SELECTED EXCERPT:
Posted by on March 28, 2021

Copyright 2015 by Smart Blond, LLC. Published by St Martin’s Press, New York.

This is billed as #3 in Scottoline’s “Rosato & Denunzio” series. Well, she must have reset the counter after Denunzio became a partner because there are a whole bunch of Rosato books that precede this one.

For those of you not familiar with Scottoline’s barrister heroine, Bennie Rosato, let me make the introduction. She is a tough-as-nails Philadelphia lawyer who runs a law firm that is nearly all female. She has taken on a token male flunky and also employs a male investigator, but all the lawyers are female. As a result her stories are strong on estrogen and things like feelings and relationships. You know… chick stuff. This sometimes seems overdone and can make me, as a male reader, feel like I am left out of the joke. But Scottoline is a skilled writer and some of her plots are quite interesting.

Like this one.

In some of her previous books, all romance and sex was the province of her younger colleagues. Bennie herself seemed asexual and left me wondering, whether she, as a tough woman running an all-female business, might be a closet lesbian. Sure, she had a boyfriend, but you know how that goes.

Well, I don’t have to wonder anymore. She is a full-fledged heterosexual who both falls in love and falls in bed with a man in this book. But the nascent romance is nipped in the bud by tragic events and they break up within a week after meeting. The disrupting events involve the families of two teen boys who were jailed for a middle school scuffle, a simple conflict that didn’t seem to justify incarceration. And it is later discovered that the judge was benefiting financially from throwing innocent youngsters into jail Judicial corruption which ruined many lives.

DATASET EXCERPT:
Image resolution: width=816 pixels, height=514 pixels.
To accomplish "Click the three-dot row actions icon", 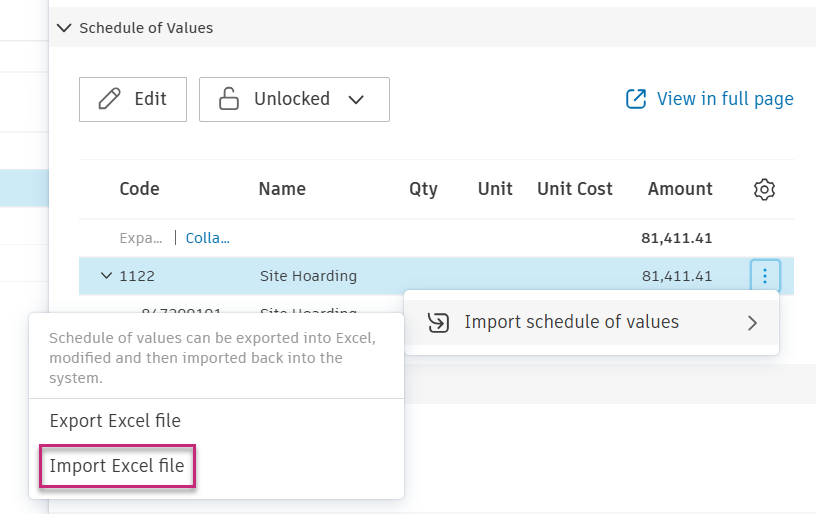I will (764, 276).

SET TASKS:
1. List every person the book review mentions by name.
2. Carry on the book review from where it stops.
The lines are separate material from the book review.

RESPONSES PER TASK:
1. Scottoline, Bennie Rosato, Denunzio

2.
Fast forward 15 years. Bennie volunteers to defend a young man accused of murder. He is one of the young men involved in the middle school scuffle. The victim is the other. Because her lost love interest is the uncle of the victim, they are thrown together again, in a not very romantic way, on opposite sides of a murder trial.

See the opportunity for conflict? That is what this book is all about – unimaginably intense conflict, tragic loss and hope for redemption. I would call it “gripping” as it really grabbed me.

My one complaint is that the “smoking gun” in this case was discovered in a video clip the night before Bennie had to mount a defense. This case took 6 months to get to trial. It seems like this information – and its significance – should have been seen much sooner. But a “night before” discovery is more dramatic.

But that is a minor complaint. Overall, the book was very satisfying. And I was very happy to learn that a hard-as-nails lady lawyer can fall in love.

9 out of 10.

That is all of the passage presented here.